● 練習問題
1. 読解文をもとに、次の問いに答えてください。
(a) 静岡県菊川市のレンガ倉庫は何のために使われていたか。
(b) 東広島市の「時報塔」はいつの時期に建てられたか。
(c) ラジオ塔の設置に協力したのはどこか。
2. 読解文に出てくる地名のうち、「市」で終わるものをすべて挙げてください。
3. 読解文の「那覇からさらに飛行機で1時間」から「時報塔(広島県東広島市)」までを、両端も含めて一字一句そのまま書き写してください。

古くからの造り酒屋では、通りに面した店構え、その脇に建つ経営者の住まい、作業をするさまざまな蔵や煙突など敷地に建つ建造物が一体となって地域の景観を引き立てているケースもあるし、いくつかの鉄道会社では、連続した駅舎やトンネル、車庫、プラットホームなど沿線の施設が群として登録されているケースもある。
地域の風土を表していることも多く、お茶どころ静岡県菊川市にあるレンガ倉庫はお茶の葉を保存するために使われていたし、群馬県桐生市に点在するのこぎり屋根の工場は、絹織物で栄えた町を象徴している。沖縄の古民家には、屋外に石造りのトイレが設置され、そこで豚が飼われていた。その遺構も数多く有形文化財に登録されている。
那覇からさらに飛行機で1時間かかる絶海の孤島、南北の大東島にも登録有形文化財があるが、かつての島の主産業だった燐鉱石の貯蔵庫跡や、台風時に港に船を揚げるための動力室など、島の開拓の歴史を刻む建物が登録されており興味深い。
南大東島西港旧ボイラー小屋(沖縄県南大東村)
国登録有形文化財にはほかにも不思議な建物がたくさん登録されている。東広島市には、「時報塔」という名のこじんまりした塔があるが、これは村人に時間を知らせ、「定時励行」を促したもの。大正期に建てられている。
時報塔(広島県東広島市)
また、前橋市と兵庫県明石市にあるのが「ラジオ塔」。どちらも、大正末期に放送が始まったラジオの普及のために、日本放送協会の協力で昭和初期に全国各地の公園や広場に設置されたもので、すでに役目を終えているが、80年の歳月を経て塔はなお健在である。

● 抽出データ

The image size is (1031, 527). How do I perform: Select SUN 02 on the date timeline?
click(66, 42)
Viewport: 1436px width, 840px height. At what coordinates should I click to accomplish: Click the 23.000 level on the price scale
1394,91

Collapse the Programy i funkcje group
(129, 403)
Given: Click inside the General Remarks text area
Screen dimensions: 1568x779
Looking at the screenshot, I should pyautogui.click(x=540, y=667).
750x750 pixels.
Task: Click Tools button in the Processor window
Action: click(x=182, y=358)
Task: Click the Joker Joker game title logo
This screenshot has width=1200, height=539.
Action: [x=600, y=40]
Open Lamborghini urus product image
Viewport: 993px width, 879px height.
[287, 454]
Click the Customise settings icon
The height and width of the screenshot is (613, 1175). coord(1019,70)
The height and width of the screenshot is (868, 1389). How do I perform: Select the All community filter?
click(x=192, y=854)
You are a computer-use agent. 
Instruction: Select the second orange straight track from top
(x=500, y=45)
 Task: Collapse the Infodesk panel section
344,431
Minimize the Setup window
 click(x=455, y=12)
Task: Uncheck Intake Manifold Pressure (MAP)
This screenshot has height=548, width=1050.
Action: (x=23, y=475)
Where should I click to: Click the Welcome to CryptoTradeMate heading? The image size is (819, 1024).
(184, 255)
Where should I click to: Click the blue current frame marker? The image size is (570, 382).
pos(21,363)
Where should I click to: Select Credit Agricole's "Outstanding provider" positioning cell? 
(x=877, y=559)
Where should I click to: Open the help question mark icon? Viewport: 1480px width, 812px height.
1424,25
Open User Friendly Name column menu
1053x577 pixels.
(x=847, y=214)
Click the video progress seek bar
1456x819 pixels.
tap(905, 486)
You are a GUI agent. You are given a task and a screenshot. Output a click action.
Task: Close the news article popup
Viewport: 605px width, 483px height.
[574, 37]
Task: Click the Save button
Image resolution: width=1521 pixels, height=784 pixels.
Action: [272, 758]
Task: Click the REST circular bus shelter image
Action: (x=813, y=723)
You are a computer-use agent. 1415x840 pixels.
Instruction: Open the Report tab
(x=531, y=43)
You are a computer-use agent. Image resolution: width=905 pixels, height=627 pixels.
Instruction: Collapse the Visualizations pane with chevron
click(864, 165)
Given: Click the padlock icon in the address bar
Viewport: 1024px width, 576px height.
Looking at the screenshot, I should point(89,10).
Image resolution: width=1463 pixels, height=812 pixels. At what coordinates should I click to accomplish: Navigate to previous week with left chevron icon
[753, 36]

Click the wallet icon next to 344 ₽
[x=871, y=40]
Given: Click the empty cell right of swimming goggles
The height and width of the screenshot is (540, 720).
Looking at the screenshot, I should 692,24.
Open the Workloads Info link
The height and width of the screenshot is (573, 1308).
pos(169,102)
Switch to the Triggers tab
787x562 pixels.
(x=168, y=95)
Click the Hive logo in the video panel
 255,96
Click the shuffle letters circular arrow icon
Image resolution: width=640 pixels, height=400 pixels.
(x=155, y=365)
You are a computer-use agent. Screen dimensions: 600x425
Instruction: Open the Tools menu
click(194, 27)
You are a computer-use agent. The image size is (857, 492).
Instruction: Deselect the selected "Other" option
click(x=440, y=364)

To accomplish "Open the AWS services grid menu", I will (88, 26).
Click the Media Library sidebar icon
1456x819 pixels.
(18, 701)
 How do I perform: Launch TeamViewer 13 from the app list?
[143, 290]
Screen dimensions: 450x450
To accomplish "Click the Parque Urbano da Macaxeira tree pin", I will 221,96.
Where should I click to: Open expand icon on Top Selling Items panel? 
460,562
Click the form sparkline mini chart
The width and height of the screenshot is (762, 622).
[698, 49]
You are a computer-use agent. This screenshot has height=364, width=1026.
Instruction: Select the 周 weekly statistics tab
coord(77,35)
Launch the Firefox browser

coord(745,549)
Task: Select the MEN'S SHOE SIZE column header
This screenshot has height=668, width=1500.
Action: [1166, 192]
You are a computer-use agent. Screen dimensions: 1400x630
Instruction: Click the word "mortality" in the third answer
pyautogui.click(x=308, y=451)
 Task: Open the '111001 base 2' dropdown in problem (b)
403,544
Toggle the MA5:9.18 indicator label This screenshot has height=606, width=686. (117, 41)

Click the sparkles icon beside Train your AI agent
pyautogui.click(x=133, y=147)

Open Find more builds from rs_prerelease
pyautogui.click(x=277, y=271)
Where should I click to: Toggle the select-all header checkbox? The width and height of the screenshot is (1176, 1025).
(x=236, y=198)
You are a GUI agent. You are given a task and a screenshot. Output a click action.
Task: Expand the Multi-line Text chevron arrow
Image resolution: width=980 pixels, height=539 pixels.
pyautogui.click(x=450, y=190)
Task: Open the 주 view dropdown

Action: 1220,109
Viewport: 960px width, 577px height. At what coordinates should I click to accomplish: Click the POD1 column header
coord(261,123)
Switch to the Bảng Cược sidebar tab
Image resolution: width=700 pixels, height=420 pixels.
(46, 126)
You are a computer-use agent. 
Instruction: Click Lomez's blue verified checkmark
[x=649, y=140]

● 解答例
1.
(a) お茶の葉を保存するため
(b) 大正期
(c) 日本放送協会

2. 菊川市、桐生市、東広島市、前橋市、明石市

3.
那覇からさらに飛行機で1時間かかる絶海の孤島、南北の大東島にも登録有形文化財があるが、かつての島の主産業だった燐鉱石の貯蔵庫跡や、台風時に港に船を揚げるための動力室など、島の開拓の歴史を刻む建物が登録されており興味深い。
南大東島西港旧ボイラー小屋(沖縄県南大東村)
国登録有形文化財にはほかにも不思議な建物がたくさん登録されている。東広島市には、「時報塔」という名のこじんまりした塔があるが、これは村人に時間を知らせ、「定時励行」を促したもの。大正期に建てられている。
時報塔(広島県東広島市)